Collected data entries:
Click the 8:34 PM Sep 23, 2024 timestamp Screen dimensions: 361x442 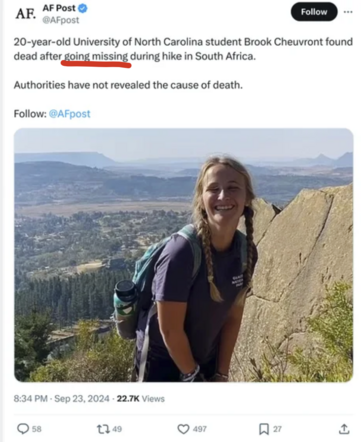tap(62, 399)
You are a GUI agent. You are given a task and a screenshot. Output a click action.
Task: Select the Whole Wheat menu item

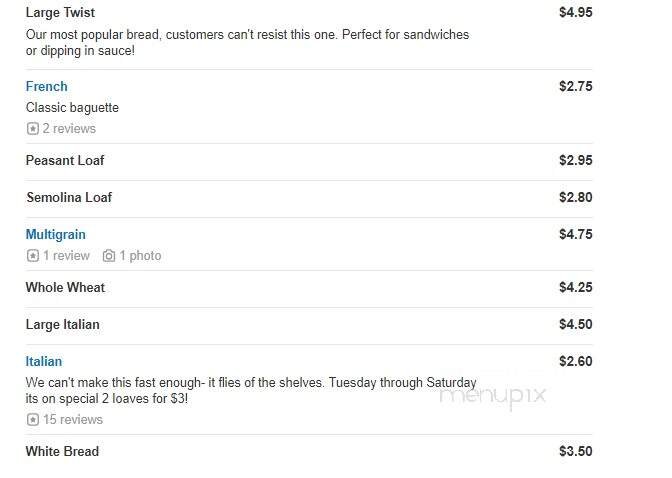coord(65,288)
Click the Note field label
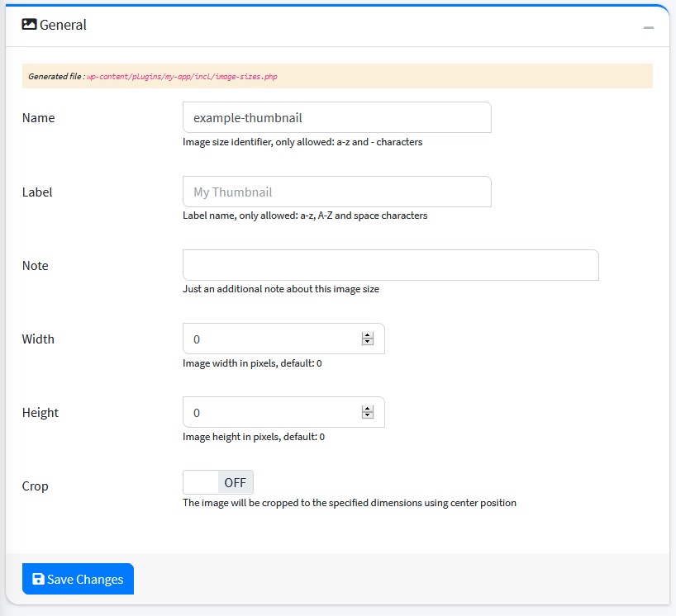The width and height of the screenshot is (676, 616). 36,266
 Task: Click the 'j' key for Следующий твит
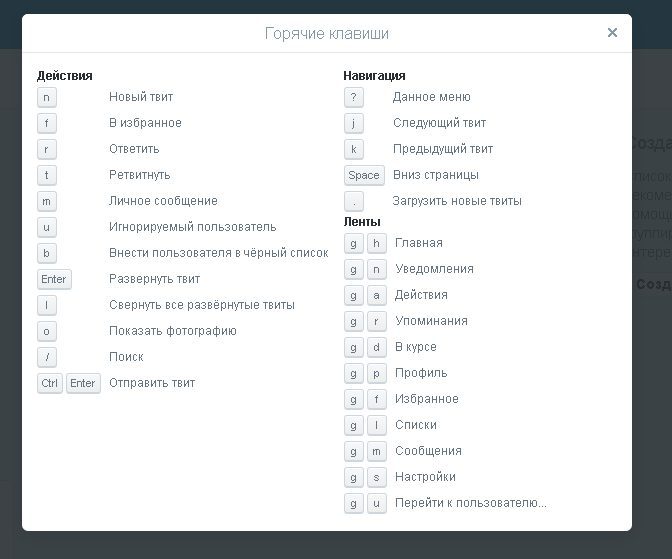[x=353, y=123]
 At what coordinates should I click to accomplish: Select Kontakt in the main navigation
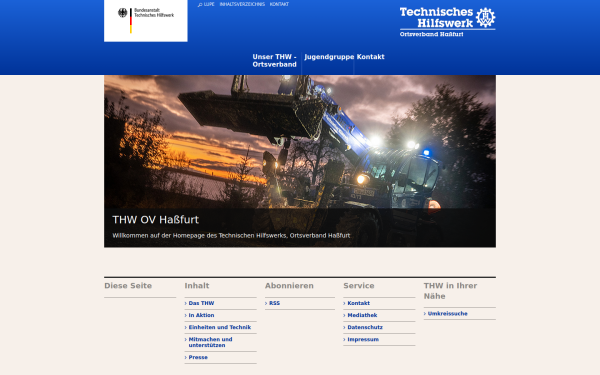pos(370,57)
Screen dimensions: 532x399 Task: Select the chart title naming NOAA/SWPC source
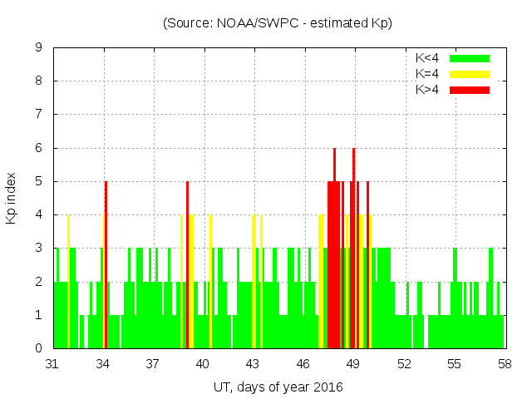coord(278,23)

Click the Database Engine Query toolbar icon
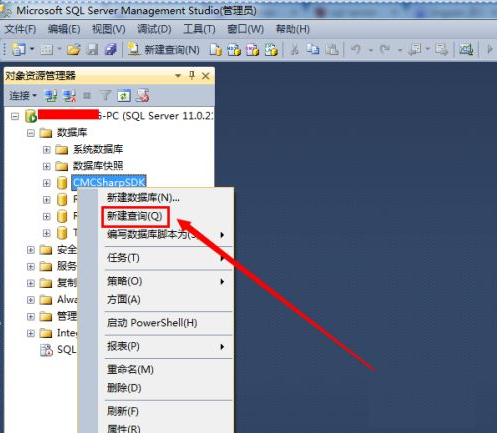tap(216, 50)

...

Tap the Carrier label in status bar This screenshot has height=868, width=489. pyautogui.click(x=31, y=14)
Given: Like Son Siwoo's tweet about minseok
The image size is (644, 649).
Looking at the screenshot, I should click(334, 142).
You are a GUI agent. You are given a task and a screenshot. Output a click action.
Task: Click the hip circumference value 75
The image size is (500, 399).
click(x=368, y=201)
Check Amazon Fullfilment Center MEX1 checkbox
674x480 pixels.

==

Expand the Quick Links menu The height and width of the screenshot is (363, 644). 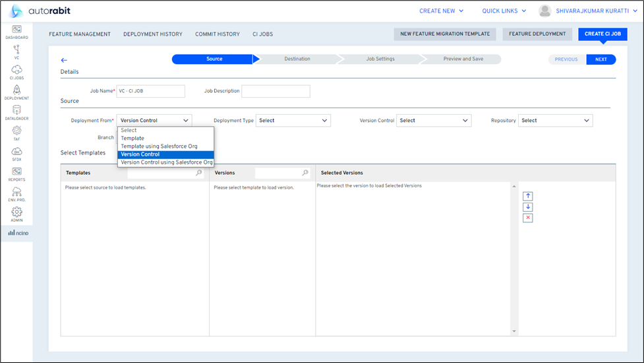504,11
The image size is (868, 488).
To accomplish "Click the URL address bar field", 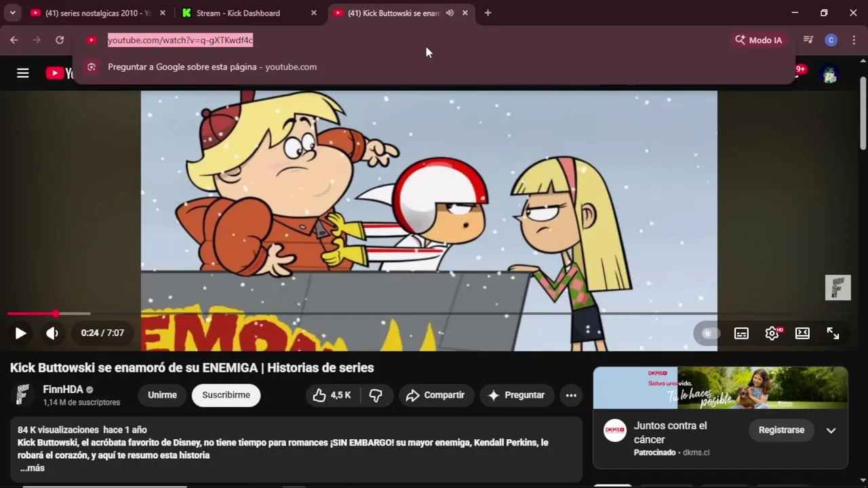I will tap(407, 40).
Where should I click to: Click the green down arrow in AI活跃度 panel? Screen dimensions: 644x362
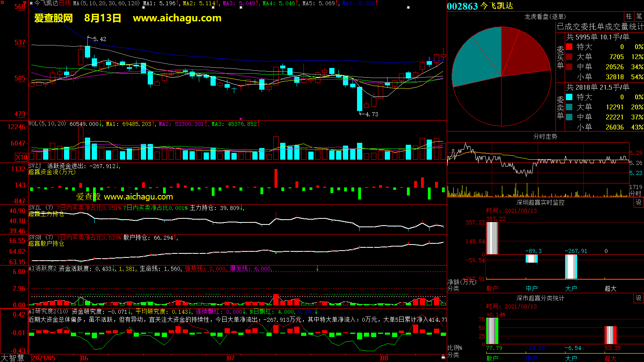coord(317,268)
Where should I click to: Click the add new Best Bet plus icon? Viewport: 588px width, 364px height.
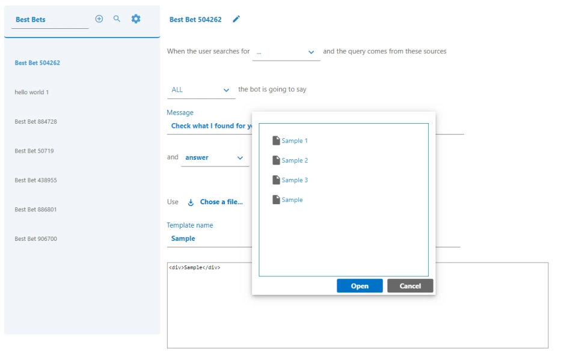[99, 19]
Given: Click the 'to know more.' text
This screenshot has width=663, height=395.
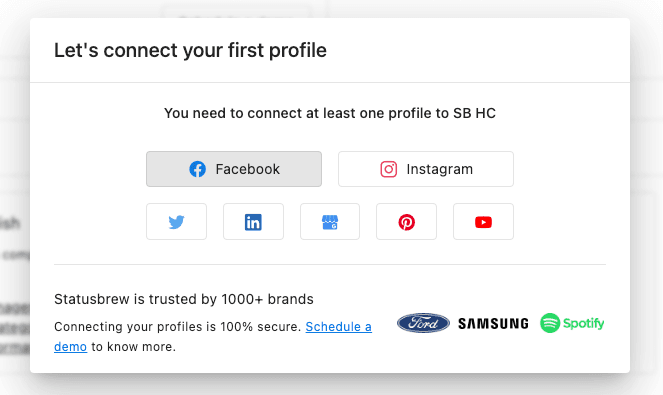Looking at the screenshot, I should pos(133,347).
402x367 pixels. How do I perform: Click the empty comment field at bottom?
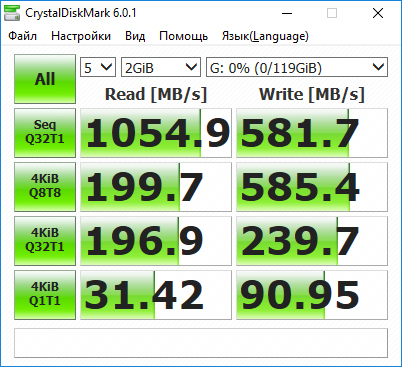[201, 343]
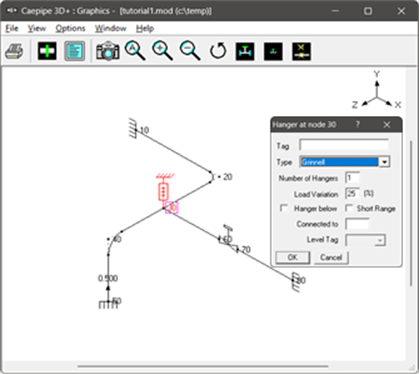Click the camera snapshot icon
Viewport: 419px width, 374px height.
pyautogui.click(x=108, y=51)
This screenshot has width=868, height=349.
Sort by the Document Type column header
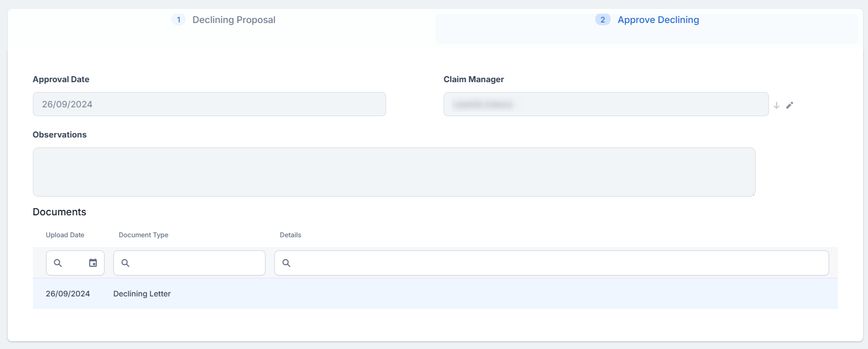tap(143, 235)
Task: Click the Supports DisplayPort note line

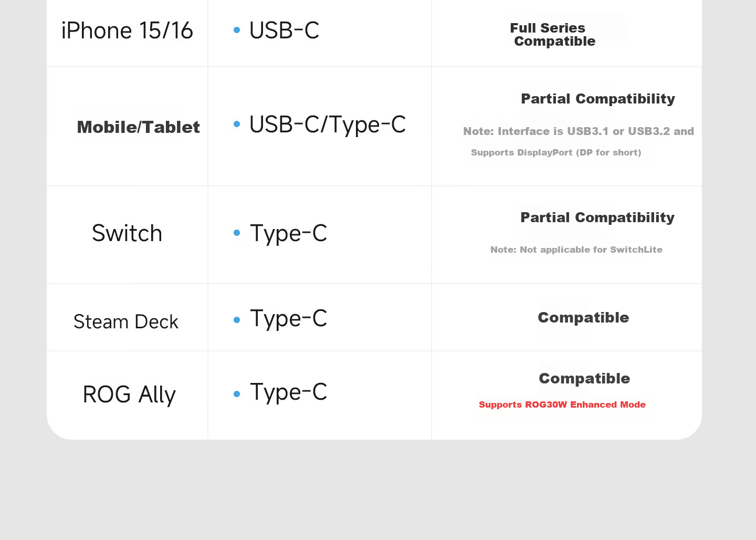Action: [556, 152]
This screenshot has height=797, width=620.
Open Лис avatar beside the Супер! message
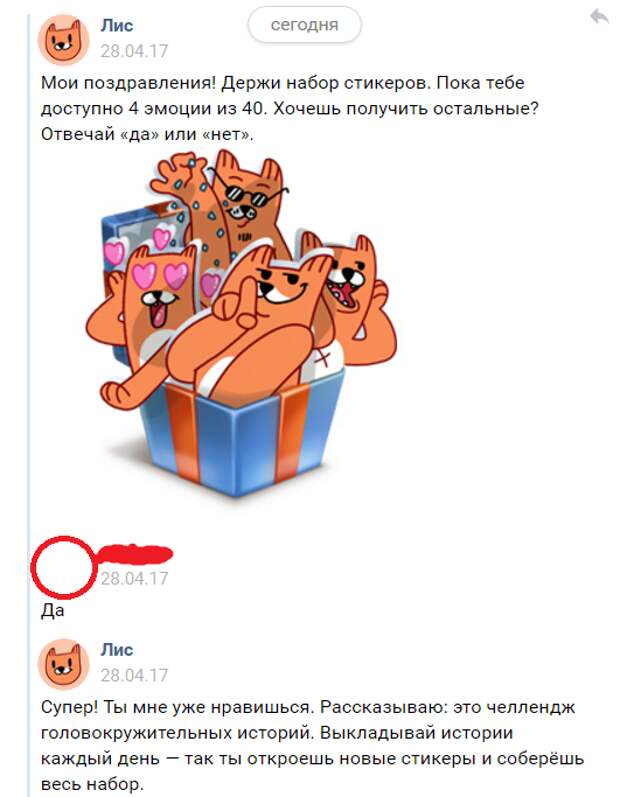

Exercise details: From the records above, print only the lines between the one holding "This screenshot has height=797, width=620." and the one holding "Open Лис avatar beside the Супер! message", inclusive, exactly as they stand.

Solution to this problem:
This screenshot has height=797, width=620.
Open Лис avatar beside the Супер! message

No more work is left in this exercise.